## EXERCISE DIRECTIONS
The answer should be an exact repeat of the stretch of material below from the line containing "Where should I" through the line containing "The height and width of the screenshot is (502, 808).".

## MATERIAL FOR THIS EXERCISE
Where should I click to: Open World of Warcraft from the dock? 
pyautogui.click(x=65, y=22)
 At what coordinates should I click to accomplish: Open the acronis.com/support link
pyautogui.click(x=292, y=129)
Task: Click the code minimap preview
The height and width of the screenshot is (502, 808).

* * *

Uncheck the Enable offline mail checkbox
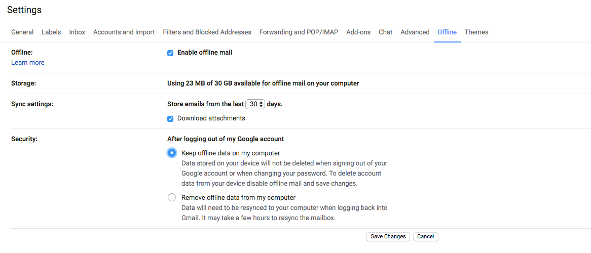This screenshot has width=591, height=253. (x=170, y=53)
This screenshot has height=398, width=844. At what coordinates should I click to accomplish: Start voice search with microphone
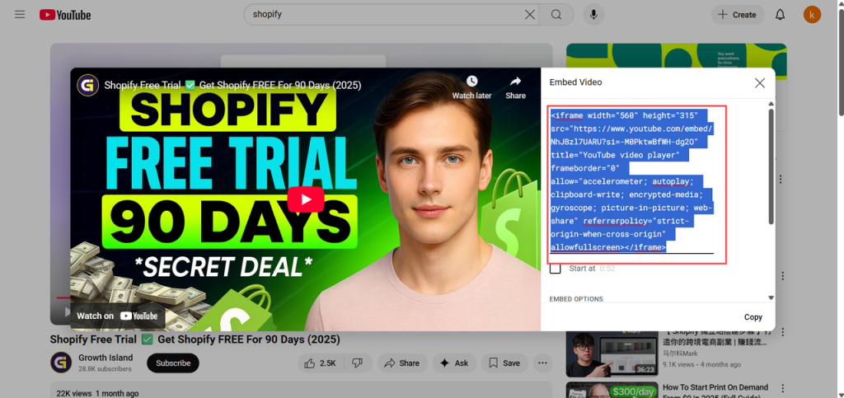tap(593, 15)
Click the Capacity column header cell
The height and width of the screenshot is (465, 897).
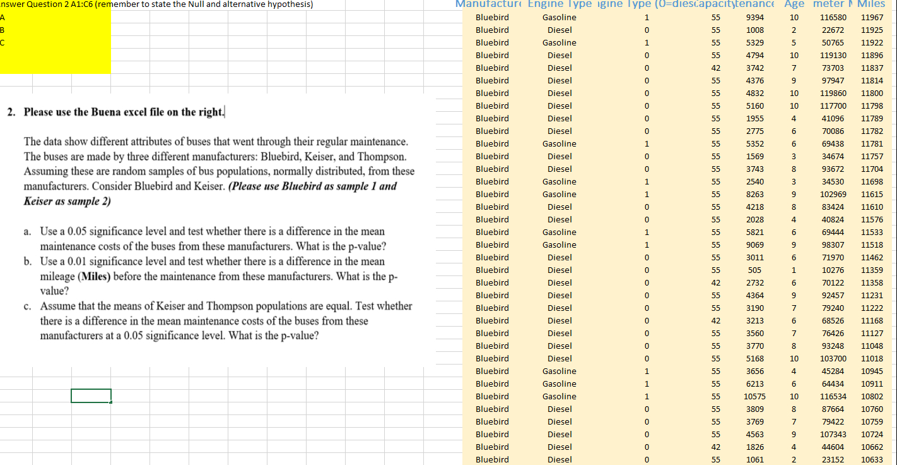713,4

==

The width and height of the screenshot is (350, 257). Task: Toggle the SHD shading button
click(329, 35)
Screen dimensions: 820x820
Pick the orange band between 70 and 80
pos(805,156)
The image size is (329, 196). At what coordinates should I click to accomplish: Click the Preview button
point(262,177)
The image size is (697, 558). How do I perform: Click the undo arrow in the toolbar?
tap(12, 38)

## REPLY
Where should I click to: Open World of Warcraft from the dock? 
pyautogui.click(x=65, y=22)
 At what coordinates should I click to accomplish: Open the acronis.com/support link
pyautogui.click(x=292, y=129)
Task: Click the code minimap preview
The height and width of the screenshot is (502, 808).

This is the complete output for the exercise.